Bill McGraw bill@deadlinedetroit.com
October 15th, 2013, 11:39 PM

It happens in Detroit about once a decade: An animal, headed to its death at a slaughterhouse, stands out from the herd.

Infused with a surge of self-determination, it bolts for freedom and hoofs it through the streets in a mad dash for freedom.

It happened again on Tuesday. A sheep, apparently bound for death, was seen running along the northern edge of Detroit, primed for execution, with a purple stripe down its back and a numbered tag in its ear.

The sheep ran along E. 8 Mile Road and turned onto Van Dyke, where it scampered into Nortown Collision & Glass Co. Workers there subdued the sheep, but it tried to escape again.

It didn't get very far, ramming into a door made of reinforced glass.

The sheep then stood there, crying like a baby, according to media reports.

Animal control workers picked up the sheep and took it to the city’s animal control center, a police spokesman said. Authorities are trying to contact the sheep's owner.

What should happen to this runaway sheep?

There really is only one answer: Amnesty. It should be granted its freedom. It has shown it wants to live. It should not become lamb stew. Sheep are symbols for Christ -- the Lamb of God, Agnus Dei. The Bible refers to Christ as "like a lamb that is led to slaughter, And like a sheep that is silent before its shearers." (Isaiah 53:7)

Check out the precedent.

In 2003, a steer broke away from a death march into an Eastern Market slaughterhouse and ran for miles through some of the busiest streets in the city, passing waving students and honking motorists.

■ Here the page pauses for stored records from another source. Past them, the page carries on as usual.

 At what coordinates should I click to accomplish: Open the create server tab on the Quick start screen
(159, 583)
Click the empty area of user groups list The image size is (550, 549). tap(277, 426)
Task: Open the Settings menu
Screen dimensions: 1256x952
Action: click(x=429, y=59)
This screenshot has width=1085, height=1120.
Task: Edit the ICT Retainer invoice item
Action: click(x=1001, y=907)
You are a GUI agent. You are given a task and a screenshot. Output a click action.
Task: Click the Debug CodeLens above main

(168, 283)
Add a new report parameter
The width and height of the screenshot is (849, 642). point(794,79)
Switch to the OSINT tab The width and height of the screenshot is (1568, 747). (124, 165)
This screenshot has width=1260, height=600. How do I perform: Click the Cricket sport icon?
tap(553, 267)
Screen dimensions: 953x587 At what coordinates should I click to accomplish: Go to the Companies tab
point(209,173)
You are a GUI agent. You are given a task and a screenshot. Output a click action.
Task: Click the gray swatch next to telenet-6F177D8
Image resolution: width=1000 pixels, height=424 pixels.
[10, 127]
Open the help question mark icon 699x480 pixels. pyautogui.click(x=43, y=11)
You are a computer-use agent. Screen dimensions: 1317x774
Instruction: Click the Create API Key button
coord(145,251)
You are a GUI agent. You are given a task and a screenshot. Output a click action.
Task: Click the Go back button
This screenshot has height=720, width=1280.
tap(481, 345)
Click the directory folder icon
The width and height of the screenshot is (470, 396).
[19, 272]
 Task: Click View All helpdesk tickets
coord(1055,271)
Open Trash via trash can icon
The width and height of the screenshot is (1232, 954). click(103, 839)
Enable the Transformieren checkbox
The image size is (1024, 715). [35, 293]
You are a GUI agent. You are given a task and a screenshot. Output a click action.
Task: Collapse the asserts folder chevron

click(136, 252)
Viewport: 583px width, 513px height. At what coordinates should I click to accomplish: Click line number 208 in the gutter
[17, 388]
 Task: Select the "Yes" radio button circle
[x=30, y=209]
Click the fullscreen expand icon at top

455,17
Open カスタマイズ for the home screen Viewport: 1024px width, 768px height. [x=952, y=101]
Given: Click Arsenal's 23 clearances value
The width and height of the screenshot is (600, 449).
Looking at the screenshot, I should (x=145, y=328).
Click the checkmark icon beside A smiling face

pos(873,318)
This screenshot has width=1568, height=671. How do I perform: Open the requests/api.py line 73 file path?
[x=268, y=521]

Police finally stopped it with a tranquilizer dart in a vacant lot along E. Jefferson.

After a series of negotiations, the steer wound up at SASHA Farm, the Sanctuary and Safe Haven for Animals near Manchester.

The steer, left, named Jefferson, continues to live at the farm, according to SASHA's website.

It explains:

Like millions of other animals every year raised as food, his short life was about to come to a terrible, brutal end. But Jefferson did something that touched the hearts of thousands of people: He ran. Instead of marching solemnly to his death, he broke free. His courageous escape and subsequent flight down busy Jefferson Avenue captured the attention of the media and the public, and though he was captured, he brought much needed attention to the plight of his bovine brethren.

Jefferson lives with a herd of seven other cows and spends his days happily wandering around his hilly wooded pasture, foraging for tasty foliage or lying in the shade with his bovine family. He's grown quite a bit since his arrival at the sanctuary, but remains a gentle, quiet soul.

Can we expect anything less for the runaway sheep?